HDFC Bank, the country’s second-largest private-sector lender, has reduced its marginal cost of funds-based lending rate (MCLR) by 15 basis points (bps) across tenures, effective Monday. The bank’s MCLR on one-year advances now stands at 8.9%. The rates on overnight borrowings to three-year loans range between 8.7% and 9.05%. The benefit of this reduction in rates will be available to new borrowers, while existing borrowers will have the option of switching to MCLR-based lending from the base rate regime.
Meanwhile, state-run Bank of India has also reduced its one-year MCLR by 5 bps to 9.3%, effective Monday.

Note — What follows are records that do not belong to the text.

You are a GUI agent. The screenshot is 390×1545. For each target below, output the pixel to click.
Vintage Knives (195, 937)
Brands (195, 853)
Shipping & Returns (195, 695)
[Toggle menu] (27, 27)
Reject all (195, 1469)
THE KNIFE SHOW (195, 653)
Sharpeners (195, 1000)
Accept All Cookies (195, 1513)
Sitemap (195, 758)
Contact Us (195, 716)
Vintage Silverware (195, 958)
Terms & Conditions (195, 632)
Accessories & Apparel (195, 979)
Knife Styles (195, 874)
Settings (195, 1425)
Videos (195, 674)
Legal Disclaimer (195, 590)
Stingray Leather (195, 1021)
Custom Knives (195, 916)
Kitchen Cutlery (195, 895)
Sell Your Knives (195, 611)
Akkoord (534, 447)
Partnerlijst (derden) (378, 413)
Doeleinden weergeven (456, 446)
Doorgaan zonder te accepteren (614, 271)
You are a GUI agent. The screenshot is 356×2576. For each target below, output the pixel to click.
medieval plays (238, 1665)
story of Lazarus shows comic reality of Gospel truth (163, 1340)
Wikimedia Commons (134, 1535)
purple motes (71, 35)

HDFC Bank’s MCLRs on loans with tenures between one month and three years are now at par with those of the country’s largest lender, the State Bank of India (SBI). Its one-year MCLR is now below that of larger peer ICICI Bank, which stands at 8.95%. On Sunday, state-owned Bank of Baroda had announced a 10-bp reduction in MCLRs across tenures, with the rate on one-year loans coming down to 9.25%, effective Monday.
The current series of cuts in MCLR cuts began with SBI and ICICI Bank lowering their rates on October 28. They were followed last week by government-owned lenders Punjab National Bank, Dena Bank, Union Bank of India and State Bank of Bikaner and Jaipur.
While banks are lowering lending rates, a fairly large spread between bank rates and those in the corporate bond market persists. In a report dated October 19, Credit Suisse had pointed out that banks had reduced rates by only 75 to 95 bps since the beginning of the Reserve Bank of India’s easing cycle, whereas bond yields had fallen by 265 bps over the same period. On Monday, the FIMMDA benchmark for AAA-rated corporate bonds was 7.70%. However, the bond market caters to highly rated companies, whereas those with ratings lower than AA are dependent on banks for their capital needs.